Sign up to view the whole answer

By signing up, you agree to our Terms of Service and Privacy Policy

Sign up with email
Answer 2

To graph the function f(x) = (2x-3)/(x^2+x-6), we can follow these steps:

  1. Factorize the denominator (x^2+x-6) to find any potential holes or vertical asymptotes: x^2 + x - 6 = (x-2)(x+3) Therefore, the function has potential holes at x = 2 and x = -3.

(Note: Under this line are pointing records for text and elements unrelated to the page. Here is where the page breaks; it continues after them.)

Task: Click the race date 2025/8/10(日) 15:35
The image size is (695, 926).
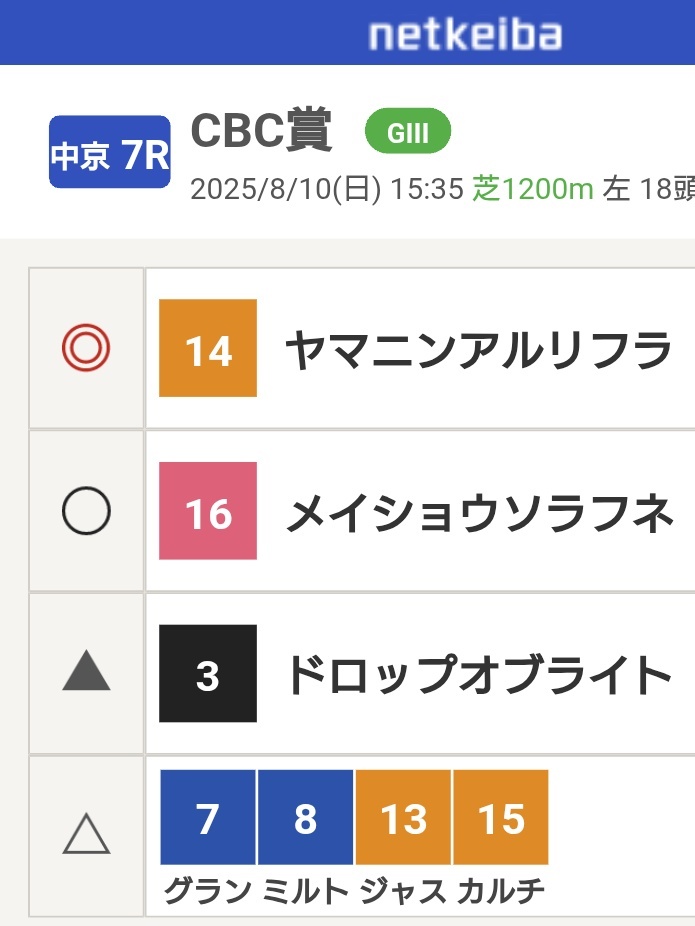Action: click(327, 190)
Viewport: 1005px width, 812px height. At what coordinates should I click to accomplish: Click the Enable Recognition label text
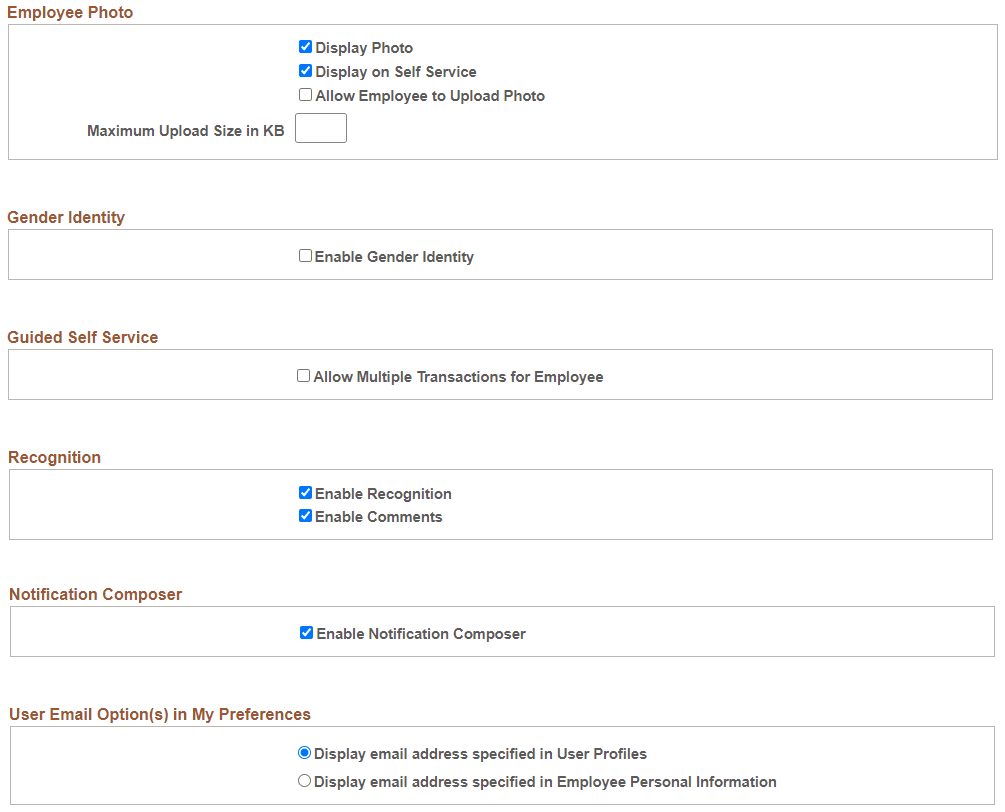383,493
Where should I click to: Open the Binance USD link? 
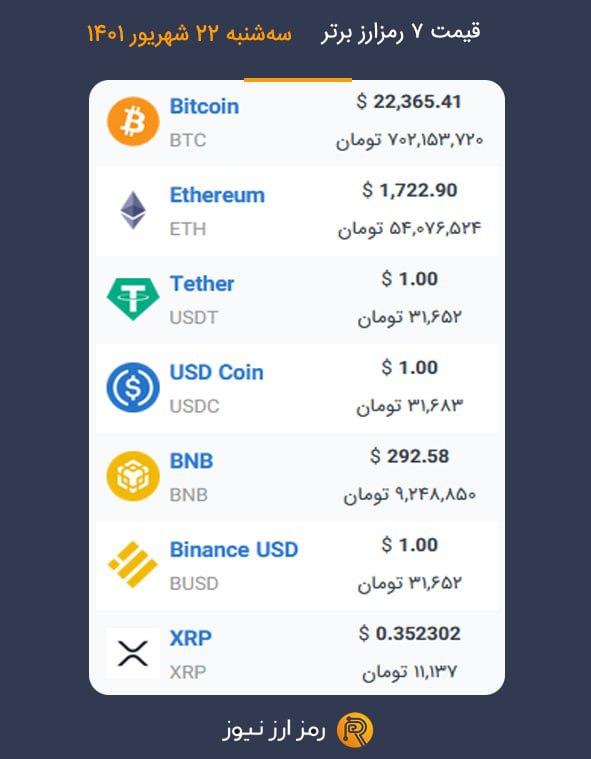(234, 549)
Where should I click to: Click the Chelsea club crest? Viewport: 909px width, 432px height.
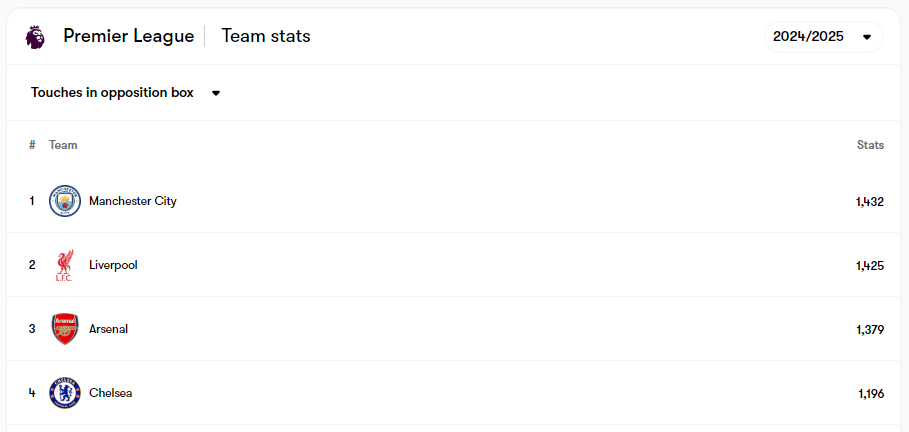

  2. Determine the vertical asymptotes by finding the values of x that make the denominator equal to zero: x^2 + x - 6 = 0 Solving this quadratic equation, we find x = 2 and x = -3. Hence, the vertical asymptotes are x = 2 and x = -3.

  3. Find the x-intercepts by setting the numerator equal to zero and solving for x: 2x - 3 = 0 Solving this equation, we get x = 3/2. Therefore, the x-intercept is (3/2, 0).

  4. Find the y-intercept by evaluating the function at x = 0: f(0) = (2(0) - 3)/(0^2 + 0 - 6) = -3/6 = -1/2. Hence, the y-intercept is (0, -1/2).

  5. Determine the behavior of the function as x approaches positive or negative infinity to find the horizontal asymptotes: As x approaches positive or negative infinity, the function approaches zero. Therefore, the horizontal asymptote is y = 0.

  6. Plot the obtained points: holes at x = 2 and x = -3, vertical asymptotes at x = 2 and x = -3, x-intercept at (3/2, 0), y-intercept at (0, -1/2), and the horizontal asymptote at y = 0.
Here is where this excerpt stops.